来年も来なくちゃいけないですか?という質問 | kyupinの日記 気が向けば更新

来年も来なくちゃいけないですか?という質問

この時期、今年最後の診察の際、挨拶をされる人が多い。たとえば「今年もありがとうございました」などである。

 

たまに統合失調症の患者さんでタイトルのように「来年も来なくちゃいけないですか?」といった質問をする人がいる。今年から治療を始めたのならわからないでもない。しかし、この人は昭和の時代から通院しているのである。

 

いかに疾患と治療の必要性が噛みあっていないかがわかる。

 

また、このように服薬の重要性がわからないのに、通院と服薬が続くのも驚異だと思う。この辺りも実に統合失調症っぽい。

 

森田療法などの実施の際に統合失調症の人は対象にならないなどと記載されていることがある。これは統合失調症の人の苦悩はその人の体の実感や思考に噛みあっていないからだと思われる。

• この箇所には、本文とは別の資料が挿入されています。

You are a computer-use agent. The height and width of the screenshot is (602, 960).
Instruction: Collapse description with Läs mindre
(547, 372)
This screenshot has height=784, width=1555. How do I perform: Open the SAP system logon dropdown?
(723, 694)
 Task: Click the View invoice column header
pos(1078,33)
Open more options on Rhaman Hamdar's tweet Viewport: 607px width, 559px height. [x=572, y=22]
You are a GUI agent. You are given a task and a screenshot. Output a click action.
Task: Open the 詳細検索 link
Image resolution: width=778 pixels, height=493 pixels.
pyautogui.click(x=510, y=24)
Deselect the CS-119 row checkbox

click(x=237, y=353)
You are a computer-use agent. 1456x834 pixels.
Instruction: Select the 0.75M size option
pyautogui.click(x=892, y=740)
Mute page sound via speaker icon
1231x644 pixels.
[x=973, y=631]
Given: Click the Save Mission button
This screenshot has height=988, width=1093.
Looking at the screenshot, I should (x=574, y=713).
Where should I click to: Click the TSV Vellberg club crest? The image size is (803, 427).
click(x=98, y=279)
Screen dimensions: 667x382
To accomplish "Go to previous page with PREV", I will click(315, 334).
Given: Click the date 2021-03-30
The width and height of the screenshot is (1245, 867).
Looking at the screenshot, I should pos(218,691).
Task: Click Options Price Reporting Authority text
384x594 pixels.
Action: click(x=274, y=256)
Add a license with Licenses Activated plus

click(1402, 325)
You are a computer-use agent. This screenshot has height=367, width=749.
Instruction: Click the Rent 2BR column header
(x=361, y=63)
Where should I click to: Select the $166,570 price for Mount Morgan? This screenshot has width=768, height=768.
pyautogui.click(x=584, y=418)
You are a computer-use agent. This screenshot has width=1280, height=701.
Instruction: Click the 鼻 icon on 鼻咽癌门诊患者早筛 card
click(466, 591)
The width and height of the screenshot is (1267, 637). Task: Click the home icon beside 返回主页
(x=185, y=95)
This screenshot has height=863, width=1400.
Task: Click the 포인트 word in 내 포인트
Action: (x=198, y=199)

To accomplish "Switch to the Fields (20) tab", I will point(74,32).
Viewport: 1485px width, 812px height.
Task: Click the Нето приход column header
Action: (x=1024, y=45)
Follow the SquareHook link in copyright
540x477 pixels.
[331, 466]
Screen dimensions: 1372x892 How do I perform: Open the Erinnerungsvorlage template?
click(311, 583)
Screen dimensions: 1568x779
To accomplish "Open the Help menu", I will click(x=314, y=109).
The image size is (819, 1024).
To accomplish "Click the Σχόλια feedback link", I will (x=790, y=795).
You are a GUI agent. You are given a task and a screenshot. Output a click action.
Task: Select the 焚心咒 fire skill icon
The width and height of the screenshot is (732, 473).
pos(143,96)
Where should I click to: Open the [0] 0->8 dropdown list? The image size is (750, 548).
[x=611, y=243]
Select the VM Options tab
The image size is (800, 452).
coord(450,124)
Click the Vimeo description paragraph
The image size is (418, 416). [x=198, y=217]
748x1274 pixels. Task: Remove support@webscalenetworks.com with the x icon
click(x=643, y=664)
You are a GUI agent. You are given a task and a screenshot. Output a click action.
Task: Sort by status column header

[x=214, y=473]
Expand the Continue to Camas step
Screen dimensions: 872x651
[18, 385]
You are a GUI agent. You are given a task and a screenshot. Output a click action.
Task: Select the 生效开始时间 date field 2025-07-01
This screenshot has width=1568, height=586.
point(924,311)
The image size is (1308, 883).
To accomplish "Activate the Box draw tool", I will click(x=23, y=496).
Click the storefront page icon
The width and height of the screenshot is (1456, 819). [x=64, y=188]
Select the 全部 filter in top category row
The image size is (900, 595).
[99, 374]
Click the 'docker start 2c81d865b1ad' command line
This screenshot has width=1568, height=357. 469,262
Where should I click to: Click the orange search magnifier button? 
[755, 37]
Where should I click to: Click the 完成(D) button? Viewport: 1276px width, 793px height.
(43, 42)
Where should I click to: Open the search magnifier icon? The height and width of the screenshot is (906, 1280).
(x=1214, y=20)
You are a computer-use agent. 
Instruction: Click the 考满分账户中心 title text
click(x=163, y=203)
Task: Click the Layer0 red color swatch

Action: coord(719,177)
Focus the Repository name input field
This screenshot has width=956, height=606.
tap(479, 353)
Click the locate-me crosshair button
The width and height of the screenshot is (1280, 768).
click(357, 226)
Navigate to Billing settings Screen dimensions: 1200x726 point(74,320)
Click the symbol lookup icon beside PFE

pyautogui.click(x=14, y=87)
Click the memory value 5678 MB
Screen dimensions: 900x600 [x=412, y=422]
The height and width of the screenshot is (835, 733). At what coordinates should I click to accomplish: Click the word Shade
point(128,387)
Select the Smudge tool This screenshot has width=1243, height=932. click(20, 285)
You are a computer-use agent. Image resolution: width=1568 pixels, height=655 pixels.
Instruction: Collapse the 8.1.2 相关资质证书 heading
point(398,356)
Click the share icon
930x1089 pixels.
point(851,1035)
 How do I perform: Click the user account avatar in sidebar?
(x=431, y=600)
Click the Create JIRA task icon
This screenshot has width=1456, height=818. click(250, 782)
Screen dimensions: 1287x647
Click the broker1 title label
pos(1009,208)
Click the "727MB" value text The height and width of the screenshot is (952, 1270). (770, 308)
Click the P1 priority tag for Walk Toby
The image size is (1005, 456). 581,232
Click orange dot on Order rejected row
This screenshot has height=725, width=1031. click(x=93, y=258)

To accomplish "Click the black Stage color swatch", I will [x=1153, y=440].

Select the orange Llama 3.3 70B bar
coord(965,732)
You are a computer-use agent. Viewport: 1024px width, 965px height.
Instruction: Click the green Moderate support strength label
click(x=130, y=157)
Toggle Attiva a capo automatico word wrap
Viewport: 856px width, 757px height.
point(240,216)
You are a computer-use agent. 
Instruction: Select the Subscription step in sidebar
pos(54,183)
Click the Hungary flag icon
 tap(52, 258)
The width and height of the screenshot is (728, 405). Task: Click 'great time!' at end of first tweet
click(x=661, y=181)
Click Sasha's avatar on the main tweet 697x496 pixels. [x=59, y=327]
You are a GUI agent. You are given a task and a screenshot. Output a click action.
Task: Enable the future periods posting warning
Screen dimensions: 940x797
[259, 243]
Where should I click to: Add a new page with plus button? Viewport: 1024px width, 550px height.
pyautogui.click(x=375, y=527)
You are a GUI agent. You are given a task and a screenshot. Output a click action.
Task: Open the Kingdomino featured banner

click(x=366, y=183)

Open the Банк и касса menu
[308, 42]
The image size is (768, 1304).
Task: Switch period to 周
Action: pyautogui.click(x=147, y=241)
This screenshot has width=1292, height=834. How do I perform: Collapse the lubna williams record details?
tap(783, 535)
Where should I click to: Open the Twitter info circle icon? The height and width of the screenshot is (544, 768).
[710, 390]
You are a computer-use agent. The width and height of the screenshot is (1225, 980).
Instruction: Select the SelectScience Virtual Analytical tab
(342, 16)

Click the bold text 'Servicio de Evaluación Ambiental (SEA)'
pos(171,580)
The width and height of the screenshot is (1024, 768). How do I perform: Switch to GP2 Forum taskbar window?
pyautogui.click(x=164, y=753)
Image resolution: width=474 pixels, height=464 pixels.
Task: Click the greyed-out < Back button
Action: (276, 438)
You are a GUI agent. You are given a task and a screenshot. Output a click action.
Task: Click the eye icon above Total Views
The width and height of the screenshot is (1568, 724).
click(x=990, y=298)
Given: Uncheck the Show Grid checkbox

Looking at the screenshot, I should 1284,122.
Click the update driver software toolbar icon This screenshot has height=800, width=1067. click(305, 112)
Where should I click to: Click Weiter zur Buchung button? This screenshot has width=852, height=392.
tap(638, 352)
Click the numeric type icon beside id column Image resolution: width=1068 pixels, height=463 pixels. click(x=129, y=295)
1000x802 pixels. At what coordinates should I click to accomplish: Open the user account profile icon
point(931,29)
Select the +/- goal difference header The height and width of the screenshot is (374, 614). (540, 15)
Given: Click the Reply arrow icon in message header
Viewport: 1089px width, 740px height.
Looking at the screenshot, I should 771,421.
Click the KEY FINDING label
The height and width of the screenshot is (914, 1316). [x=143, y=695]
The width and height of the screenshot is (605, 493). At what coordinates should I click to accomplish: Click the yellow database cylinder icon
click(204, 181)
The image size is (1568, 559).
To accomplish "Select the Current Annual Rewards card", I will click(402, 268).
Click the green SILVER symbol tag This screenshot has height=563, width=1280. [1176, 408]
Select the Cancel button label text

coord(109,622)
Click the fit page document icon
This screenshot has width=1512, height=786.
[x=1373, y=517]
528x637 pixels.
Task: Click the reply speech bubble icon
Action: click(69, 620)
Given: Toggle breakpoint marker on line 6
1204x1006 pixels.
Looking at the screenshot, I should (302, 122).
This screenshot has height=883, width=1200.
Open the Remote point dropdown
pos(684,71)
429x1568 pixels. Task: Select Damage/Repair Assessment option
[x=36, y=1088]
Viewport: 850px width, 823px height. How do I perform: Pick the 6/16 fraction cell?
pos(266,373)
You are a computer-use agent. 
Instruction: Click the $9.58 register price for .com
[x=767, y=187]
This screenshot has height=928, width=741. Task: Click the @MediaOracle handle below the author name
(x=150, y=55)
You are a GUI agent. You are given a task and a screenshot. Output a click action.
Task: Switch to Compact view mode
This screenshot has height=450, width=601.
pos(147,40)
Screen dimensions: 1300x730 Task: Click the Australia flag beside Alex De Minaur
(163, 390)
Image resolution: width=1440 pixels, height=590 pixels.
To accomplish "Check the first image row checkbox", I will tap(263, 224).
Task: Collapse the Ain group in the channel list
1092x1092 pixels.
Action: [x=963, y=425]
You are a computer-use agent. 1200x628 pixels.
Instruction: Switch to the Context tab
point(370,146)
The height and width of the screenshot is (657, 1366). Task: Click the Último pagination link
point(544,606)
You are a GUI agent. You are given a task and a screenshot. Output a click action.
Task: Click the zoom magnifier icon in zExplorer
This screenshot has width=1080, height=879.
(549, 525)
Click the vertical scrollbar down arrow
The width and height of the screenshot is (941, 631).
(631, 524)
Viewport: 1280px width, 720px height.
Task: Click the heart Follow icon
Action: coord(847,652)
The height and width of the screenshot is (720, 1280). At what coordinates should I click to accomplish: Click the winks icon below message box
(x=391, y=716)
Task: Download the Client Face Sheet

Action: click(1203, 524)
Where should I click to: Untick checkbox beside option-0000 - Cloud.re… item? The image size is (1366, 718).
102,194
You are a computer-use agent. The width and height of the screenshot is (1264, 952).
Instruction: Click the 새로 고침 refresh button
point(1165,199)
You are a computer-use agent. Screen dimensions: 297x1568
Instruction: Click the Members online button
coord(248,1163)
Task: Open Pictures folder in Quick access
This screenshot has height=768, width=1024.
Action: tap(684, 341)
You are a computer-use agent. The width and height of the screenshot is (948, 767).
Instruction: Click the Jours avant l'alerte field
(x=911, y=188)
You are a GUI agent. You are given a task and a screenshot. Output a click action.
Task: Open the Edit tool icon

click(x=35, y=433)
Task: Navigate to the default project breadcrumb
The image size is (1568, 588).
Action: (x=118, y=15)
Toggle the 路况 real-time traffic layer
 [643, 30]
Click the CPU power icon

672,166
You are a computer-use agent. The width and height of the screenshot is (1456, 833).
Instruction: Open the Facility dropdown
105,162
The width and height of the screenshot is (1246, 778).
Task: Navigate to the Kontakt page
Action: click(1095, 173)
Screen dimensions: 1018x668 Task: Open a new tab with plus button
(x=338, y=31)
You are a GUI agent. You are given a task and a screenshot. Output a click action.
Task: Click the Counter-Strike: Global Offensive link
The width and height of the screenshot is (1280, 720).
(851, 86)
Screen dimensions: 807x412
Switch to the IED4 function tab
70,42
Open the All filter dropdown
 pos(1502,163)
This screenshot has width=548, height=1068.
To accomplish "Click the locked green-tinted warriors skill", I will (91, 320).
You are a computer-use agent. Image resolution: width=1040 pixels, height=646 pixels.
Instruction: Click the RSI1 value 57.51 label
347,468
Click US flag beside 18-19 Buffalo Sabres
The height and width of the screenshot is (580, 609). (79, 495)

だから不適切なのである。

 

一般的な思考の流れ、AからB、そのあとCといった起承転結的なものがチグハグニになっていることがある。

 

ある患者さんは、さまざまな異常体験や行動異常があり医療保護入院になった。その人は、すべての窓を外から見えないように塞ぐ、イヤホンを常に付けている、テーブルの下に隠れる、電話線を切るなど家族の手に負えないような症状がみられたものの、全てのことは理由があり、実際に誰でもそうするでしょうといった反論をしていた。

 

これなどは、

1つ1つはそういうこともあるよねだが、総合的には十分に精神病

 

といったところである。

 

このような症状が抗精神病薬で改善するのもまた驚異だと思う。中世にはこれといった良い方法がなかったからである。